On a blâmé ma comparaison d’Homère avec un serpent qui fascine par ses regards une colombe et la fait tomber du haut des airs. La colombe est Cymodocée. Cette critique, si je ne m’abuse, est peu raisonnable. Le serpent chez les poëtes est un animal fort noble. Hector dans L’Iliade est comparé à un serpent. Le serpent étoit mêlé à toutes les choses sacrées ; un serpent sort du tombeau d’Anchise, en Sicile, et vient goûter aux gâteaux des sacrifices. Le serpent étoit l’emblème du génie : cela convient-il à Homère ? Le serpent étoit consacré à Apollon : Apollon n’a-t-il aucune analogie avec Homère ? Au temple de Delphes, l’oracle, dans les premiers âges, étoit rendu par un serpent : ce serpent ne peut-il être l’emblème du plus grand des poëtes, inspiré par le souffle du dieu des vers ? Le serpent étoit l’image de l’univers et de l’éternité : cela convient-il mal à un poëte dont les ouvrages dureront autant que le monde ? Enfin, dans l’Écriture le serpent, animé par le père des mensonges, séduit la belle compagne de l’homme : Homère, père des fables, qui charme l’esprit de Cymodocée, n’offre-t-il pas ainsi tous les rapports nécessaires à la comparaison qu’on attaque ?
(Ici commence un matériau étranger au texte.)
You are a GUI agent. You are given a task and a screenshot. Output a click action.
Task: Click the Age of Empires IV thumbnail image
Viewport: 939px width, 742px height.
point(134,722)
Si d’une part on a cru que j’imitois, quand je n’imitois pas, de l’autre on a mis sur mon compte des choses qui appartenoient à l’antiquité. Eudore au milieu de son épreuve dit à Festus : « Regardez bien mon visage, afin de me reconnoître au jugement de Dieu. » Je ne sais pas ce que cela peut avoir de risible ; mais je sais que quand on se mêle de critiquer, il ne faut pas pousser le défaut de mémoire jusqu’à méconnoître un passage de l’Écriture, passage qui se retrouve mot à mot dans le Martyre de sainte Perpétue[1]. J’aurois ici un beau sujet de triomphe : je ne triompherai point cependant, car le plus habile homme se trompe quelquefois, quoique la méprise soit un peu forte : il n’y a qu’un certain ton qu’un habile homme ne prend jamais.
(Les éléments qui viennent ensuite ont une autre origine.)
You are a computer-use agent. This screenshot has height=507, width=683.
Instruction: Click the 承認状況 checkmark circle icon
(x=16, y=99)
Au reste, mes remarques épargneront à Homère, à Moïse, aux prophètes, mille petites tracasseries qu’on leur a faites sous mon nom : ils ont bien de quoi se défendre par eux-mêmes ; et vraiment je suis trop sujet à faillir pour me charger encore des sottises de L’Iliade et des erreurs de la Bible. On saura donc, en consultant la note, s’il y a

  1. Notate tamen nobis facies nostras diligenter, ut recognoscatis nos in die illo judicii. (Act. Martyr. Passio Sanct. Perpet. et Felicit., cap. xvii, p. 94.)